Collected data
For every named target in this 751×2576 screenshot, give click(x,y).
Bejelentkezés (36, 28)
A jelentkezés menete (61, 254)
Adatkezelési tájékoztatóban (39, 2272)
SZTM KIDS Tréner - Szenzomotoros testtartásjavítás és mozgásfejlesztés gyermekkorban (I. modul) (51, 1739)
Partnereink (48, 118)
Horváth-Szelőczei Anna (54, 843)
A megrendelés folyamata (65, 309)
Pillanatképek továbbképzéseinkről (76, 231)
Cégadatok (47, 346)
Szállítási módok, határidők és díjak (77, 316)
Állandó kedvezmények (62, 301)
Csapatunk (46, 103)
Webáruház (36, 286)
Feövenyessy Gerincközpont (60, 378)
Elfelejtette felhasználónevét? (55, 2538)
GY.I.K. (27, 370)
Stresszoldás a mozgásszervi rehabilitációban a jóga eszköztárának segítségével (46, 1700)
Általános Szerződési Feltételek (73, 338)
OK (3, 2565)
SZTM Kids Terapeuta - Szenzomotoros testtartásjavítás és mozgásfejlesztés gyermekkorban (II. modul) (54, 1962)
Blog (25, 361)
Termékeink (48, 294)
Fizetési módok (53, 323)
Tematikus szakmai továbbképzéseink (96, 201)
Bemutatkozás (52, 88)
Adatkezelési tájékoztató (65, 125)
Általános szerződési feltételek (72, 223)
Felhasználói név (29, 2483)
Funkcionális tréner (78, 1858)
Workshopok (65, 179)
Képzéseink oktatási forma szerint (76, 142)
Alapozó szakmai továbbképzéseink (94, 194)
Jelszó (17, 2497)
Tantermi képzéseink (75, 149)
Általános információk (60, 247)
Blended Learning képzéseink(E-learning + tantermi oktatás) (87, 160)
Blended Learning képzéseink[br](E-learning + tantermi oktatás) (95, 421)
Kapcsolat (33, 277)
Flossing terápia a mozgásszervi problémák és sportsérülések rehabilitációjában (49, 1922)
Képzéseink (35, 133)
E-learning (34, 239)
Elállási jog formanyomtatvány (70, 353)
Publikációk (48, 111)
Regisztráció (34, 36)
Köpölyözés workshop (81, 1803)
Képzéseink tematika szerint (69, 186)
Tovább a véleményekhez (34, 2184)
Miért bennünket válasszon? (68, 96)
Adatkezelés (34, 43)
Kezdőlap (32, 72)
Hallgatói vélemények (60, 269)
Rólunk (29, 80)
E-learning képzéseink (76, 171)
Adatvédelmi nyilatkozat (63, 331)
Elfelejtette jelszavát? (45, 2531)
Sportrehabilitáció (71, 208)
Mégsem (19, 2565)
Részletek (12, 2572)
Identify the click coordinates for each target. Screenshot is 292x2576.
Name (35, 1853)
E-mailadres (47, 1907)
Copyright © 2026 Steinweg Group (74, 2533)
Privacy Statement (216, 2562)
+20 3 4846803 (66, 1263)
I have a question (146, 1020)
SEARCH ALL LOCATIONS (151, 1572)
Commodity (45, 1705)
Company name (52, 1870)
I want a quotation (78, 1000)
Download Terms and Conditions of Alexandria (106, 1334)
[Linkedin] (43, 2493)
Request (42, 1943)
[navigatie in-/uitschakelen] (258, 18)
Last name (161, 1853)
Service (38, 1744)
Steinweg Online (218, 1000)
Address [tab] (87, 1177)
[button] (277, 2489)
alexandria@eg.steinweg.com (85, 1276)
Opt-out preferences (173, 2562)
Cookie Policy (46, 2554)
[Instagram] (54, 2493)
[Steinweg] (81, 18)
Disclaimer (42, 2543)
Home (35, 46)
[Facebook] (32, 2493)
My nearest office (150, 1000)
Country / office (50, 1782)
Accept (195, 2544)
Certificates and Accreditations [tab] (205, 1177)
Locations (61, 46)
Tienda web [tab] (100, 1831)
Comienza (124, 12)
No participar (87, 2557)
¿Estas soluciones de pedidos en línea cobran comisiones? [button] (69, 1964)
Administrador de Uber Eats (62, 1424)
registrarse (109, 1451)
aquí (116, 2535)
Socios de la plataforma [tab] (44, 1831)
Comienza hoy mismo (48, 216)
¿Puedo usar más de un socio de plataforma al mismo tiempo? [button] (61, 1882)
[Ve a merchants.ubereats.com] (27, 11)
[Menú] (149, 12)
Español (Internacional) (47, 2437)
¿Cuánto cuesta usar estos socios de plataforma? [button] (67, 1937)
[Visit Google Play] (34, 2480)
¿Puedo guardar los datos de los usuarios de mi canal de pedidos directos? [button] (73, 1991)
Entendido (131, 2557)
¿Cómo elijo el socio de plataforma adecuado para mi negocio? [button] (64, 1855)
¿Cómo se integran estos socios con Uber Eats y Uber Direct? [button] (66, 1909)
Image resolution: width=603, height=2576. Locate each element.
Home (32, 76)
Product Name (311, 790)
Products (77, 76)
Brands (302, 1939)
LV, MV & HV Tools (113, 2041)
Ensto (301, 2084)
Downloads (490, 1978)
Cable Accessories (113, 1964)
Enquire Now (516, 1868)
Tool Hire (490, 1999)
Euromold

Goal of the exercise:
Please give back the records exactly as written, beginning at the first line and including the line that holds "Feövenyessy Gerincközpont (60, 378)" as the last.

Solution to this task:
For every named target in this 751×2576 screenshot, give click(x,y).
Bejelentkezés (36, 28)
A jelentkezés menete (61, 254)
Adatkezelési tájékoztatóban (39, 2272)
SZTM KIDS Tréner - Szenzomotoros testtartásjavítás és mozgásfejlesztés gyermekkorban (I. modul) (51, 1739)
Partnereink (48, 118)
Horváth-Szelőczei Anna (54, 843)
A megrendelés folyamata (65, 309)
Pillanatképek továbbképzéseinkről (76, 231)
Cégadatok (47, 346)
Szállítási módok, határidők és díjak (77, 316)
Állandó kedvezmények (62, 301)
Csapatunk (46, 103)
Webáruház (36, 286)
Feövenyessy Gerincközpont (60, 378)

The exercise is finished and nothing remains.